Tout un pan de discours vise à nier la fragilité et à majorer la puissance, considérée comme une quasi-toute-puissance : l’humanité en a vu d’autres et s’en est toujours sortie, pourquoi en serait-il cette fois-là autrement ? La réponse est pourtant simple et fait partie de la fragilité : il n’y a pas d’antécédent. La science établit les régularités, plus ou moins grandes et stables, de phénomènes naturels. Les phénomènes nouveaux la dépassent, au moins en leur début. Evidemment, un phénomène, tout inattendu et imprévisible fut-il, finit toujours par entrer dans le passé. Autrement dit, la science s’empare peu à peu d’un phénomène primo-émergent. La durée de l’intégration d’une nouveauté au corpus des phénomènes définis ne dépend pas seulement de l’intensité de la recherche, (de la quantité financière de l’investissement par exemple), il dépend aussi des capacités naturelles de remédiation, qu’on n’invente pas vraiment, qu’on découvre et concentre dans des médicaments, protocoles… Une autre dépendance est dans le cumul des phénomènes nouveaux et leurs effets croisés, qu’on ne pourra connaître qu’après les avoir vus (subis).

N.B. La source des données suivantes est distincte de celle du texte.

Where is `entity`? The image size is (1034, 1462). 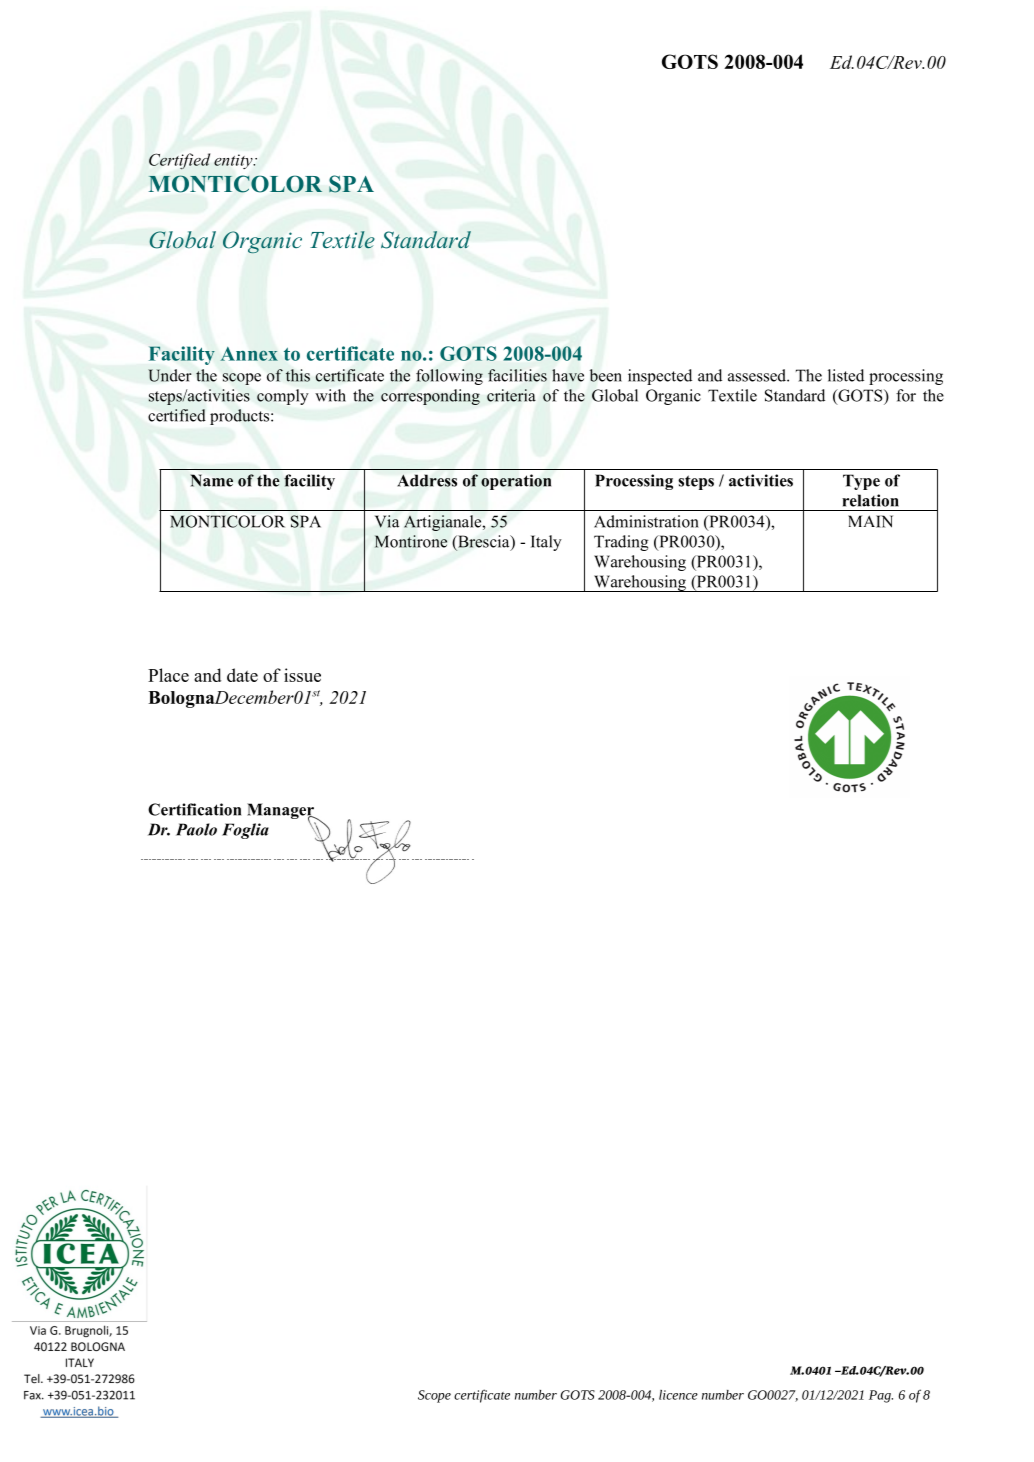
entity is located at coordinates (234, 161).
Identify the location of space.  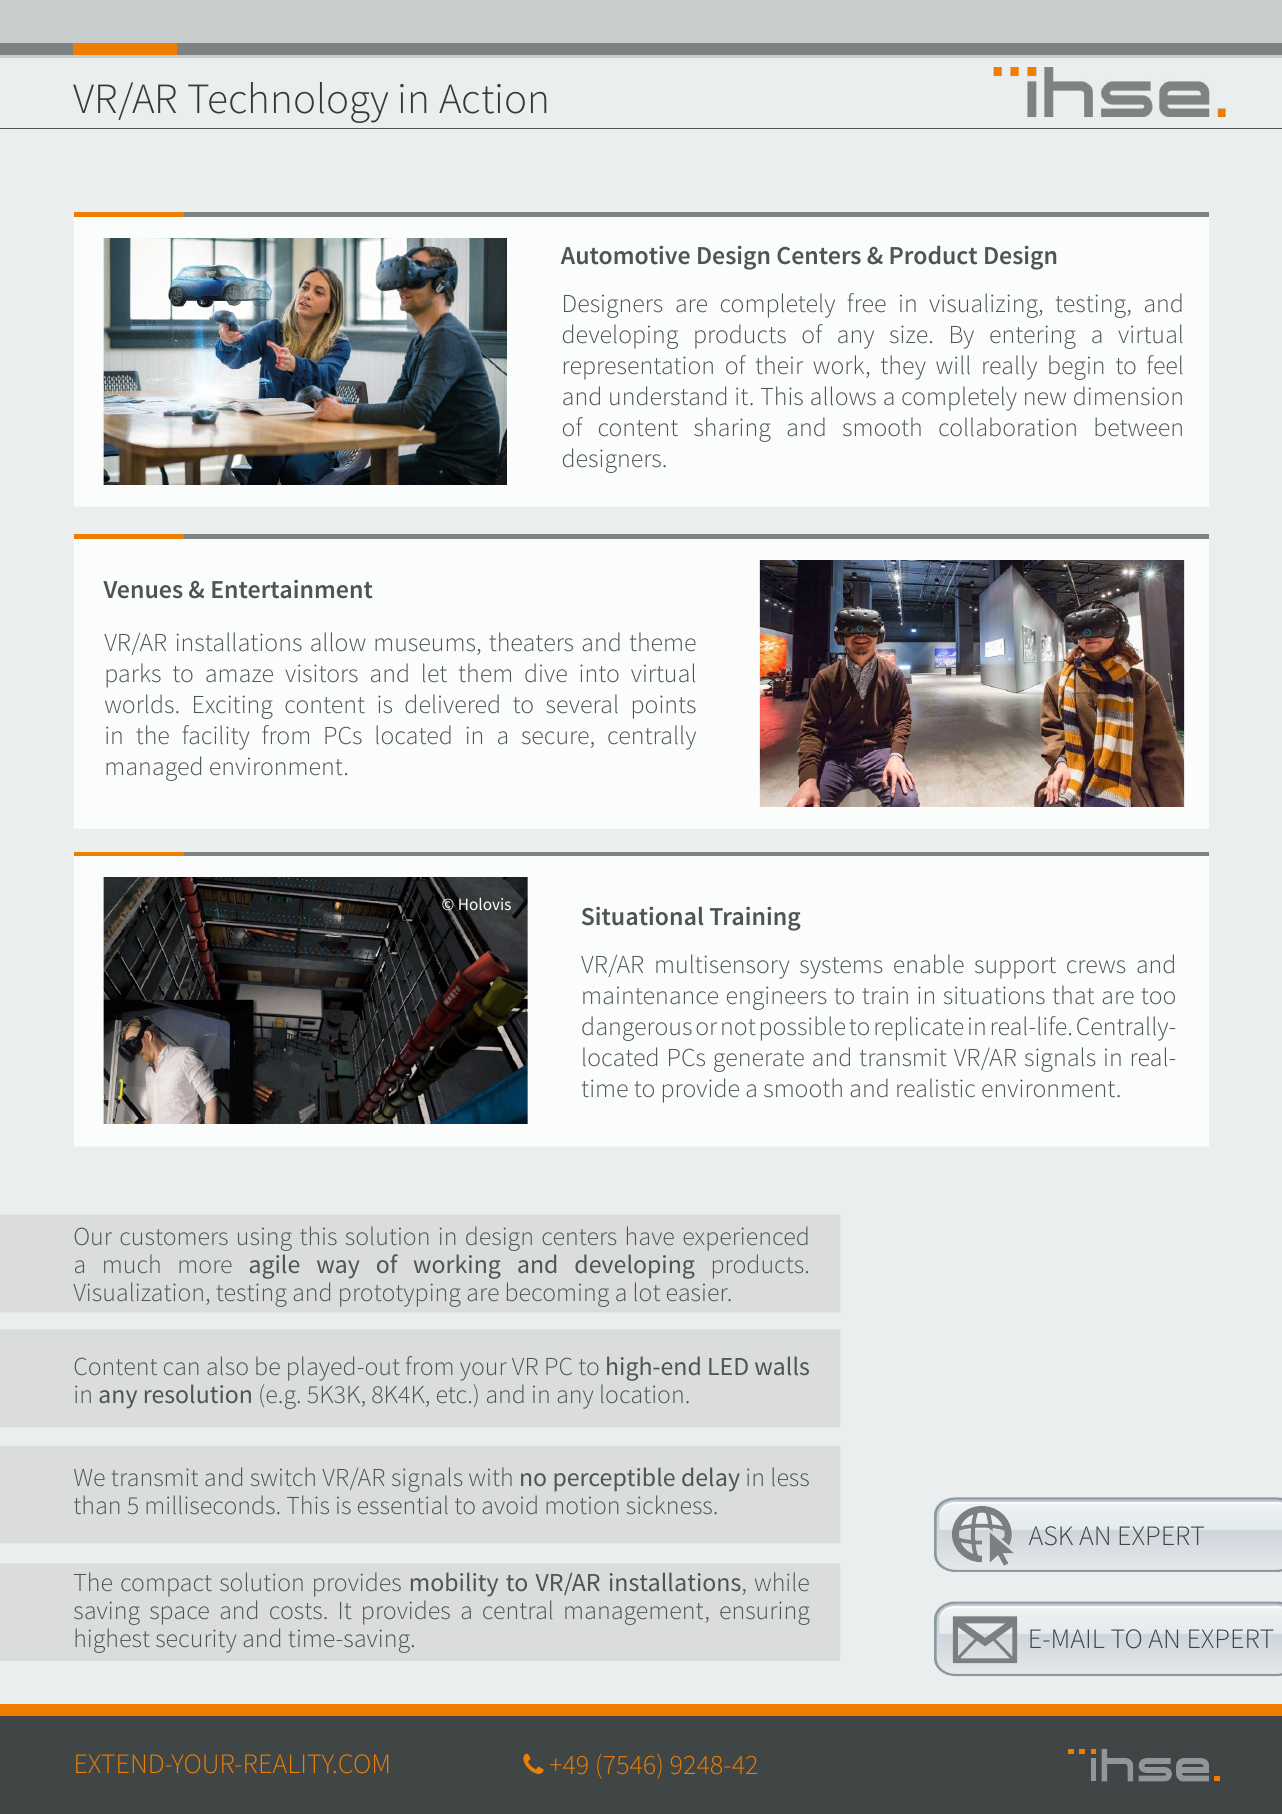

Ce manque d’antécédent fait partie du manque de réserves, c’est une fragilité.
L’humanité doit reconnaître et accepter sa nouvelle condition de fragilité.

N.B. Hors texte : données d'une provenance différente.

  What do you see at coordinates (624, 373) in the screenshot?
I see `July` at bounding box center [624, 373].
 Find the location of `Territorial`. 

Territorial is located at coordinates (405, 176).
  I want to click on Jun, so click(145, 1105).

C’est avec une nouvelle mentalité fondée sur cette reconnaissance qu’elle pourra accepter et valoriser de nouvelles contraintes qu’elle doit s’appliquer pour conserver sa vie et son habitat (on peut concevoir la nature comme l’habitat de l’humanité). Voir, raisonner, vivre à partir de cette fragilité n’est pas une faiblesse, c’est même la condition de forces nouvelles intellectuelles et pratiques, indispensables pour résoudre les problèmes inédits qui se posent à nous.